_Problem details_
Set down, word for word, the line with "Connect Bass out R to BusDrum R" and the lines after it through the final line of the data below, without pictures.

_The data_

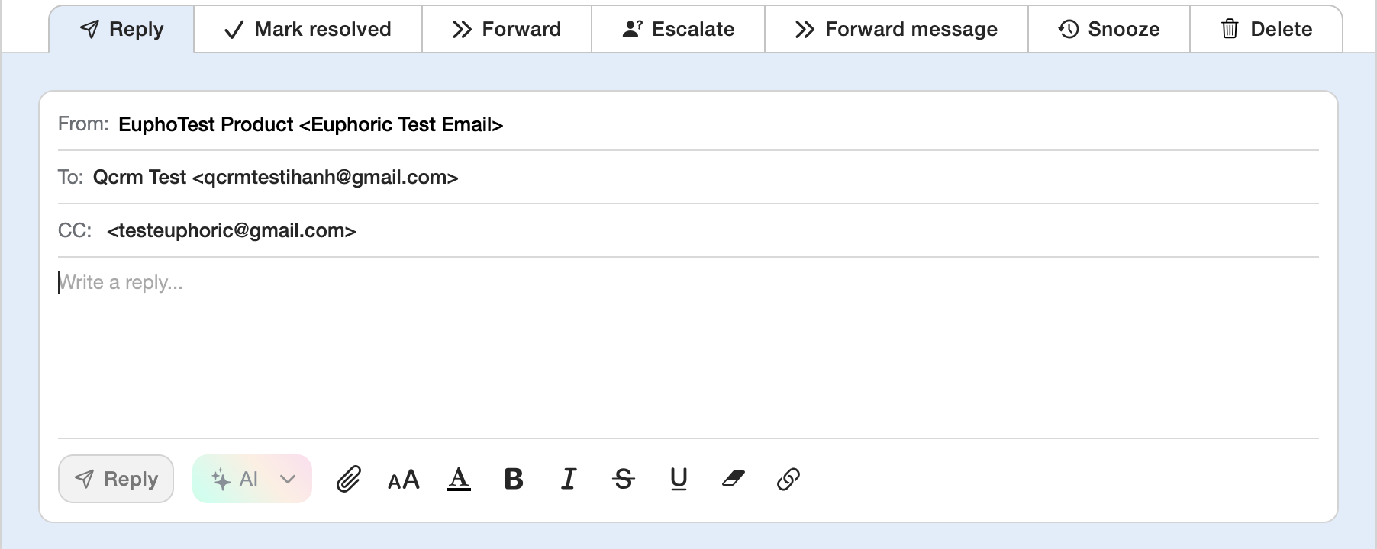Toggle strikethrough formatting
The height and width of the screenshot is (549, 1377).
[x=624, y=479]
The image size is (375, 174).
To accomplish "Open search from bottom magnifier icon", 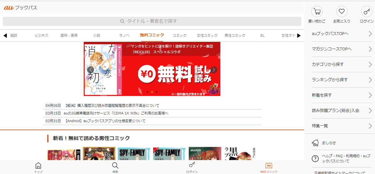I will [115, 166].
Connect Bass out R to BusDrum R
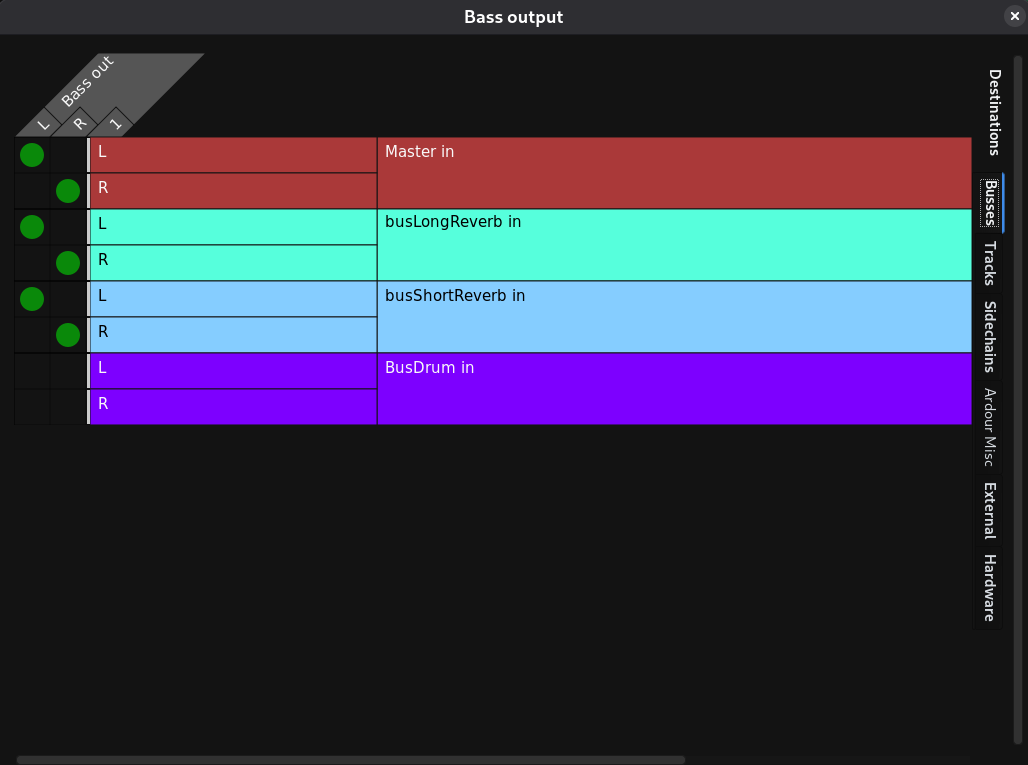Image resolution: width=1028 pixels, height=765 pixels. click(x=68, y=407)

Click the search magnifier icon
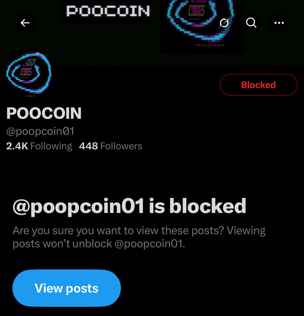(251, 23)
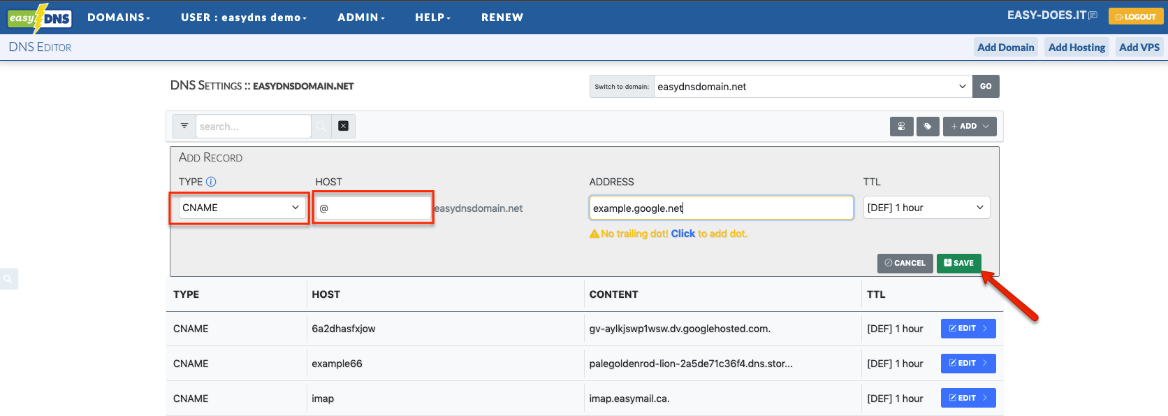The width and height of the screenshot is (1168, 416).
Task: Click into the HOST input field
Action: coord(373,208)
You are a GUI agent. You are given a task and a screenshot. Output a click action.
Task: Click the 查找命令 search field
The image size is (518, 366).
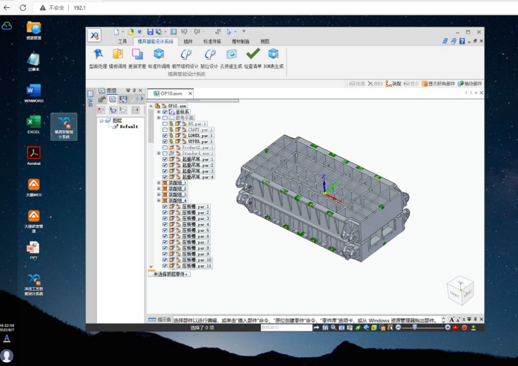pos(286,327)
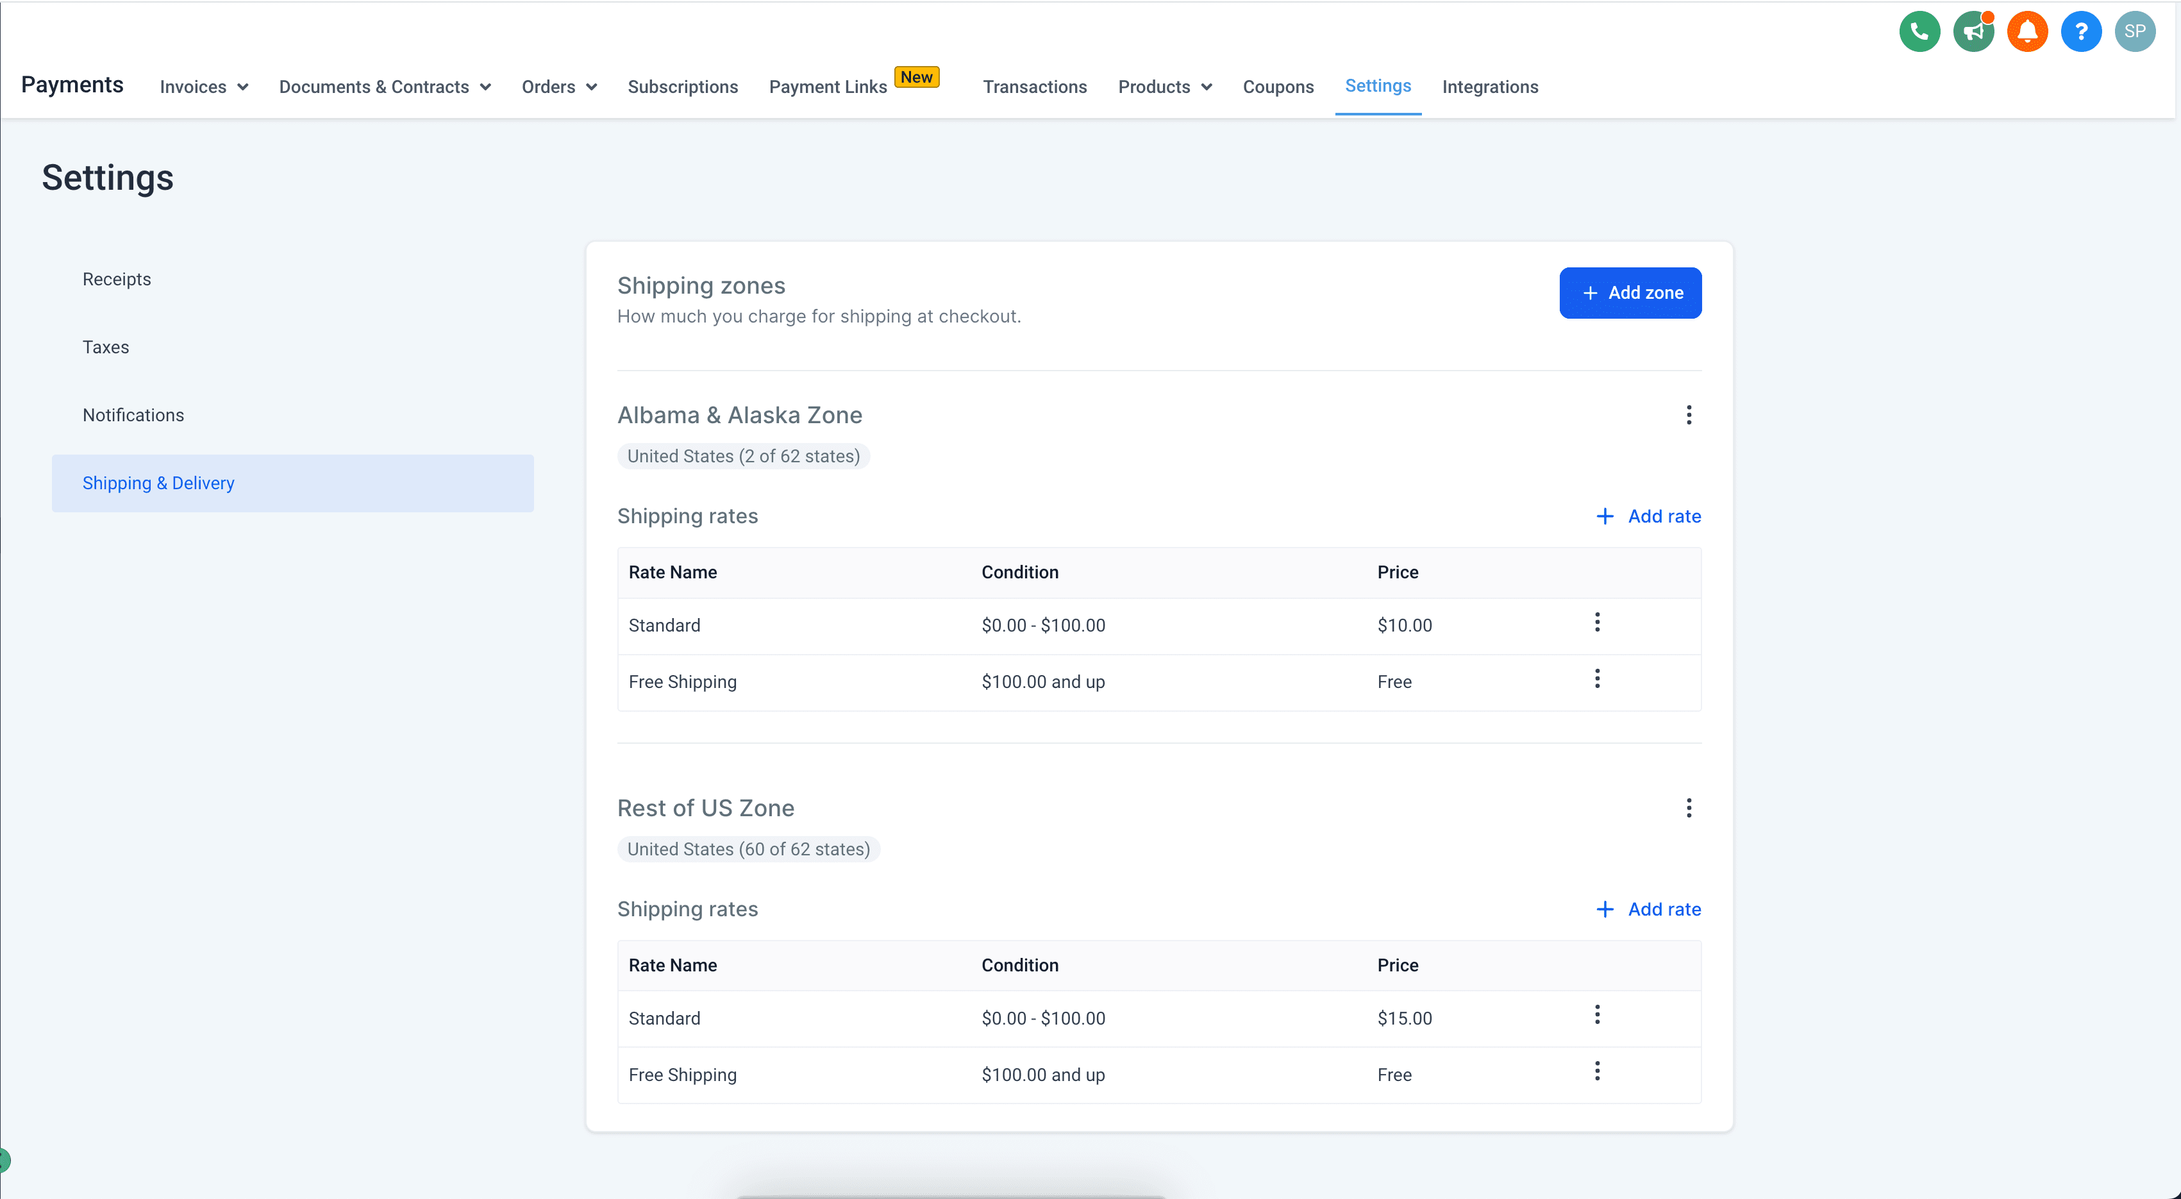This screenshot has width=2181, height=1199.
Task: Open Rest of US Zone options menu
Action: (1688, 808)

_Output of the exercise_
Connect Bass out R to BusDrum R
Image resolution: width=1028 pixels, height=765 pixels. click(x=68, y=407)

Click the search magnifier icon
(251, 23)
The width and height of the screenshot is (1168, 416).
Task: Click into the HOST input field
Action: coord(373,208)
You are a GUI agent. You are given a task and a screenshot. Output a click action.
Task: Click the 查找命令 search field
The image size is (518, 366).
pos(286,327)
This screenshot has width=2181, height=1199.
Task: Open Rest of US Zone options menu
Action: (1688, 808)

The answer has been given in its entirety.